3

I'm writing a wrapper for the Deutsche Bahn's Fahrplan OpenData API.

However, I cannot seem to produce the same result as a simple curl request as follows:

>>>import requests
>>>header = {'Authorization': 'Bearer 36e39957ace6f405a82cfb09522d0a8d'}
>>>departure_data = requests.get('https://api.deutschebahn.com/fahrplan-plus/v1/departureBoard/8011160?date=2017-06-30', headers=header)

# Now, using a journey's details id, lets request some journey details from the endpoint
>>>requests.get('https://api.deutschebahn.com/fahrplan-plus/v1/journeyDetails/' + departure_data.json()[0]['detailsId'], headers=header)
<Response [404]>
>>>requests.get('https://api.deutschebahn.com/fahrplan-plus/v1/journeyDetails/' + departure_data.json()[0]['detailsId'], headers=header).request.url
'https://api.deutschebahn.com/fahrplan-plus/v1/journeyDetails/782334%2F275830%2F795514%2F136979%2F80%3fstation_evaId%3D8098160'

Alright, so far, so bad.

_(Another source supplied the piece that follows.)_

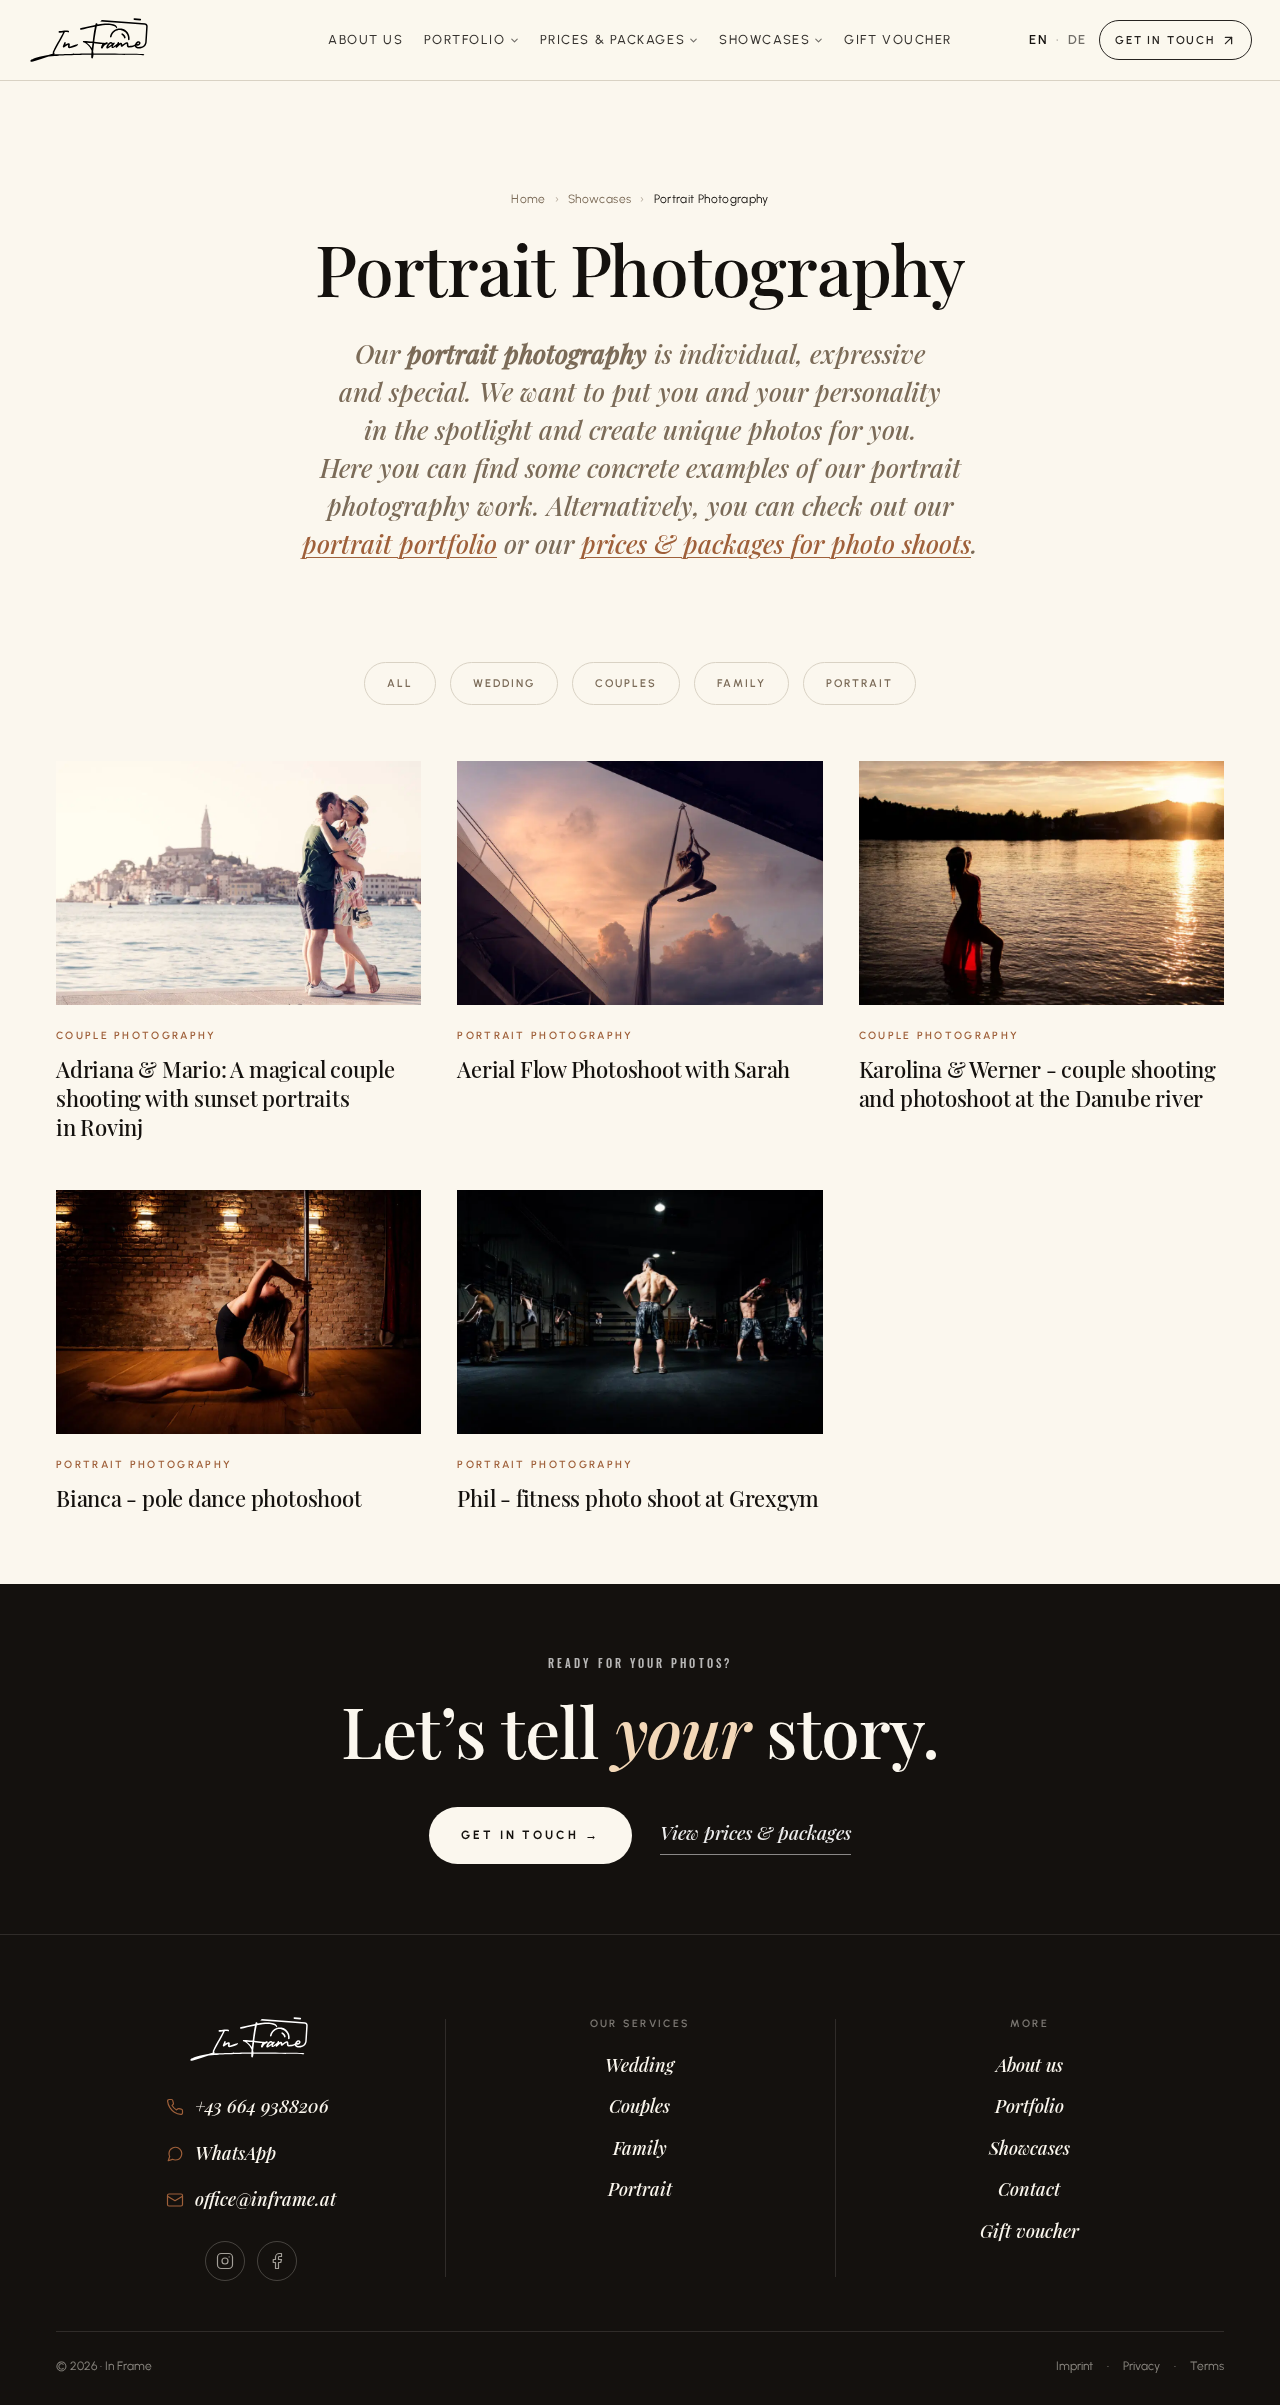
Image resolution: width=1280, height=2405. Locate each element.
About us (365, 39)
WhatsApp (235, 2153)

As you can see I'm using the data as given to me. Now, calling the endpoint via the Website, it tells me it runs this curl command:

curl -X GET --header "Accept: application/json" --header "Authorization: Bearer 36e39957ace6f405a82cfb09522d0a8d" "https://api.deutschebahn.com/fahrplan-plus/v1/journeyDetails/782334%252F275830%252F795514%252F136979%252F80%253fstation_evaId%253D8098160"

And this bit of magic happens:

the original journey ID

'782334%2F275830%2F795514%2F136979%2F80%3fstation_evaId%3D8098160'

becomes:

'782334%252F275830%252F795514%252F136979%252F80%253fstation_evaId%253D8098160'

and returns a status 200.

Out of seemingly nowhere, the journey id got some characters added to it. I copy & pasted it into the given field and nothing more, so I know it wasn't me.

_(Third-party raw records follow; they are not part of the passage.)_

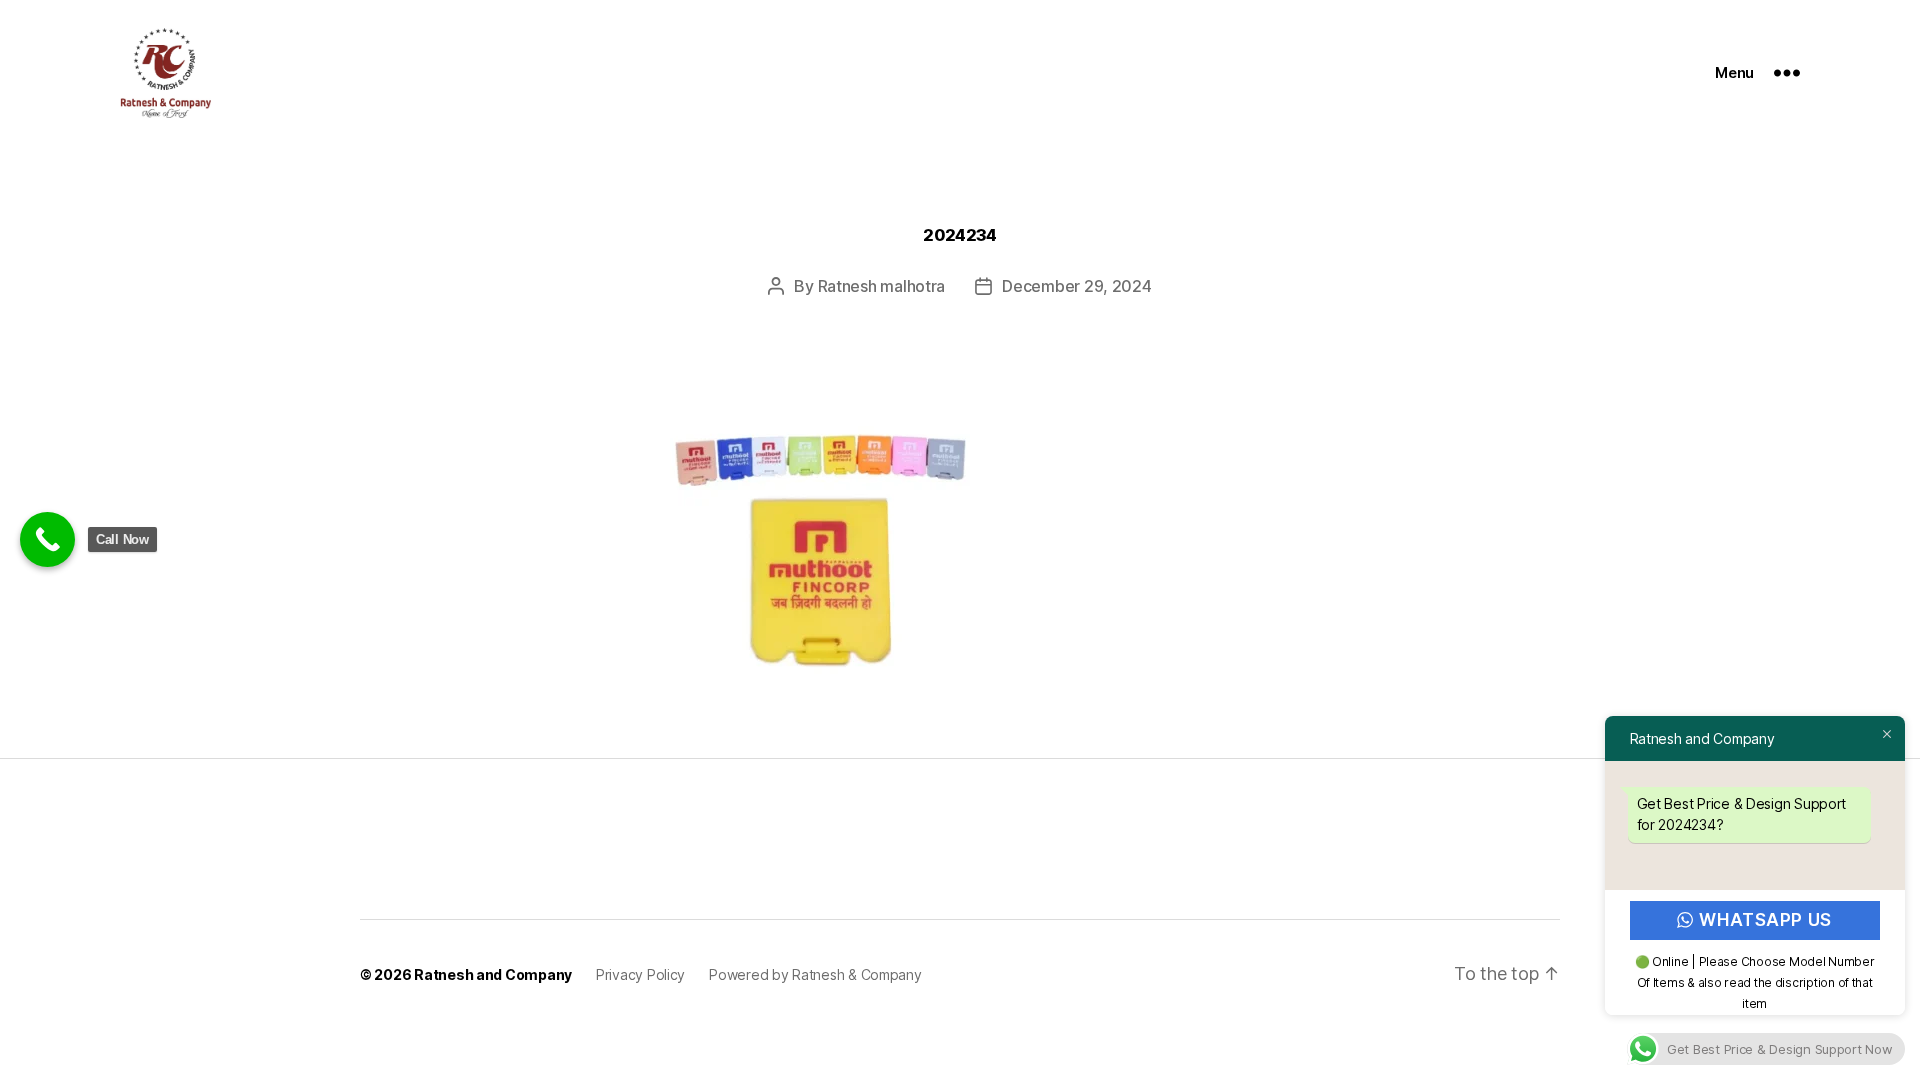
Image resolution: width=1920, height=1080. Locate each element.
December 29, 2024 (1076, 286)
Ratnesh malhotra (882, 286)
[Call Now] (47, 539)
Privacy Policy (640, 974)
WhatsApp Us (1766, 920)
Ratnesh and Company (493, 974)
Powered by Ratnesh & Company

I believe there is some sort of encoding/ decoding happening, but I've never seen this before, and honestly don't know what to make of it.

How do I handle this in my code? Clearly I need to do something in addition to simply parsing the departures endpoint? Or, better yet, am I simply missing out on something obvious?

I've sent multiple mails to the DB developers, but so far have not heard from them back.

deepbrook
  • 2,523
  • 4
  • 28
  • 49

2 Answers2

1

What you see is a double URL encoding. The percent sign % is being URL-encoded with a corresponding sequence of %25:

/ -> %2F -> %252F

Try to urldecode departure_data.json()[0]['detailsId'] before you do the following

>>> requests.get('https://api.deutschebahn.com/fahrplan-plus/v1/journeyDetails/' + departure_data.json()[0]['detailsId'], headers=header)

For example like this

requests.get('https://api.deutschebahn.com/fahrplan-plus/v1/journeyDetails/' + urllib.unquote(urllib.unquote(departure_data.json()[0]['detailsId'])), headers=header)
Igor
  • 2,834
  • 2
  • 26
  • 44
  • 2
    I think what is actually needed is `urllib.quote`, not `urllib.unquote` (it looks like the correct string to put in the URL is encoded twice). Also, in Python 3 these functions are `urllib.parse.quote` and `urllib.parse.unquote`. – jdehesa Jun 30 '17 at 10:59
  • Nice! Thought you were using Python 2, but anyway glad you figured that out. – Igor Jun 30 '17 at 14:34
1

In v1 of the API, there are four endpoints defined:

GET /location/{name}
GET /arrivalBoard/{id}
GET /departureBoard/{id}
GET /journeyDetails/{id}

Each of them expects an {id} parameter. The value you give this parameter must be URL-encoded, which is something you neglected to do.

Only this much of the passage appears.